Por Redacción
Felipe Carrillo Puerto, 21 de marzo de 2026.- La presidenta Claudia Sheinbaum anunció la inversión de 13 mil millones de pesos destinados directamente a comunidades indígenas y afromexicanas de todo el país. El recurso, que beneficiará a 18 mil comunidades reconocidas por el Instituto Nacional de los Pueblos Indígenas (INPI), será administrado por tesoreras elegidas en asambleas comunitarias, garantizando que la gestión financiera recaiga en las mujeres de cada localidad.
El anuncio se realizó durante la firma del decreto de interés público de turismo comunitario, un acto celebrado en la ciudad maya de Felipe Carrillo Puerto, Quintana Roo. En este marco, la mandataria destacó que el presupuesto busca fortalecer la autonomía económica de los pueblos originarios y asegurar que los fondos lleguen sin intermediarios políticos a quienes los necesitan.
Sheinbaum precisó que el mecanismo de entrega implica que las propias comunidades decidan el uso de los recursos a través de sus estructuras organizativas tradicionales. La elección de tesoreras en asamblea es un componente central de esta estrategia, buscando empoderar a las mujeres indígenas en la toma de decisiones económicas y administrativas de sus pueblos.

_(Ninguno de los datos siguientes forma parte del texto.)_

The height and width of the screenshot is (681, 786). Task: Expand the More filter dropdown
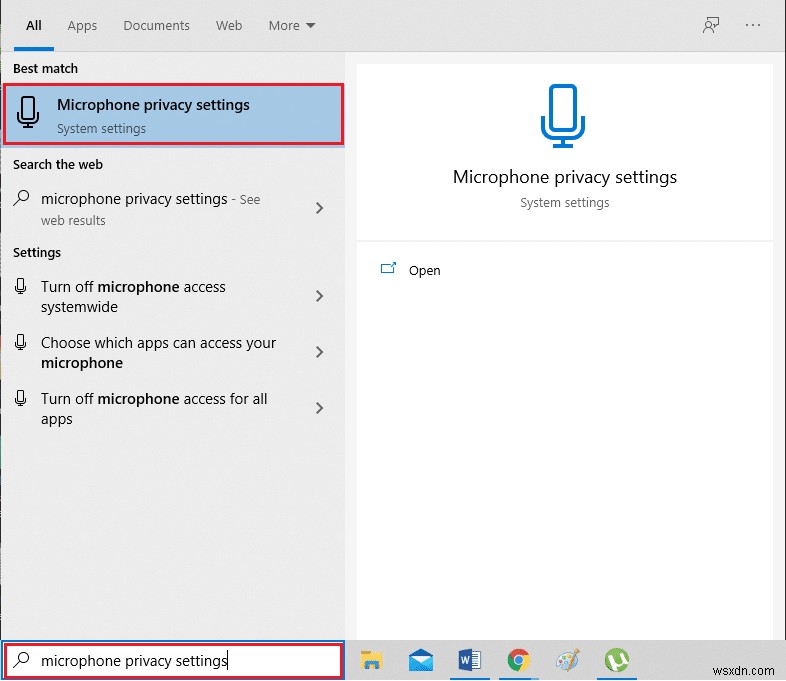[291, 26]
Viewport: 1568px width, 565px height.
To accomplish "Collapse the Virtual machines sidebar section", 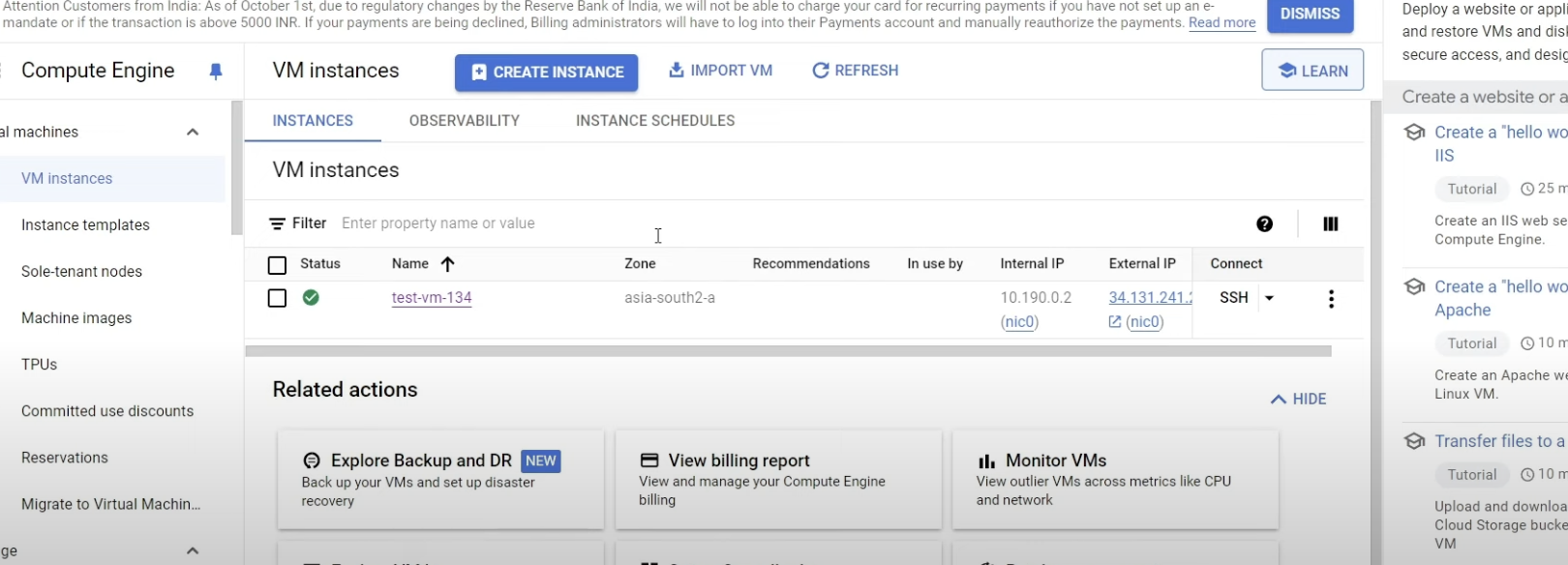I will pyautogui.click(x=193, y=133).
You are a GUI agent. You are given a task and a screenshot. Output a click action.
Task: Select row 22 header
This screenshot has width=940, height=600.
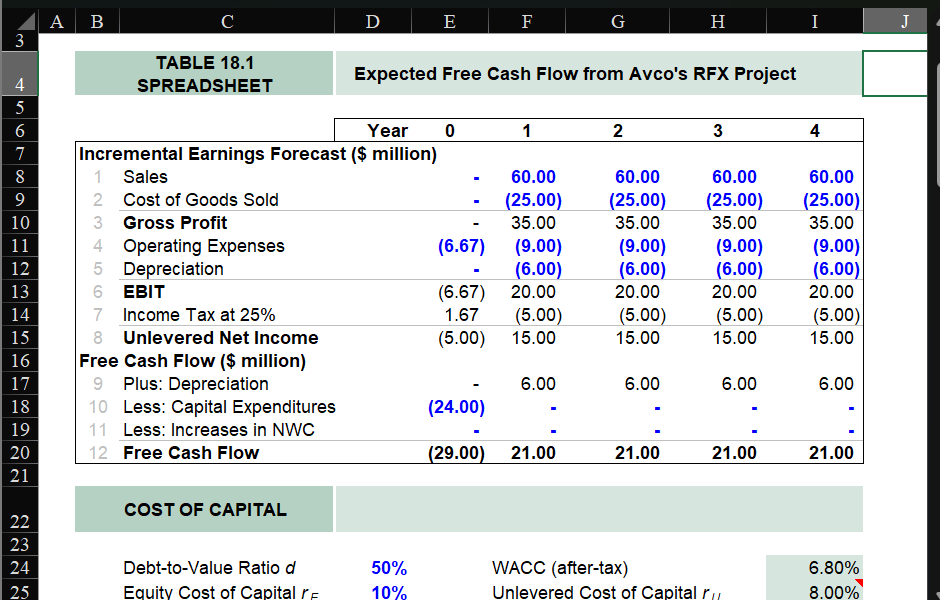click(x=18, y=509)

Como parte del mismo evento, se dieron a conocer tres destinos turísticos comunitarios que serán impulsados con esta política pública: Maya Ka’an en Quintana Roo, el Camino del Mayab en Yucatán y los pueblos comunales de Oaxaca. Estos proyectos buscan integrar la preservación cultural con el desarrollo económico sostenible bajo la gestión directa de los habitantes.
La inversión de 13 mil millones de pesos representa un esfuerzo presupuestal significativo para atender a la diversidad de pueblos originarios y afromexicanos en México. La participación del INPI es clave para identificar y validar a las 18 mil comunidades que recibirán estos apoyos, alineándose con la política de reconocimiento y reparación histórica promovida por el gobierno federal.
Con esta medida, la administración de Claudia Sheinbaum busca consolidar un modelo de desarrollo donde las comunidades tengan control total sobre sus recursos, marcando un precedente en la distribución del gasto público hacia los sectores históricamente marginados del país.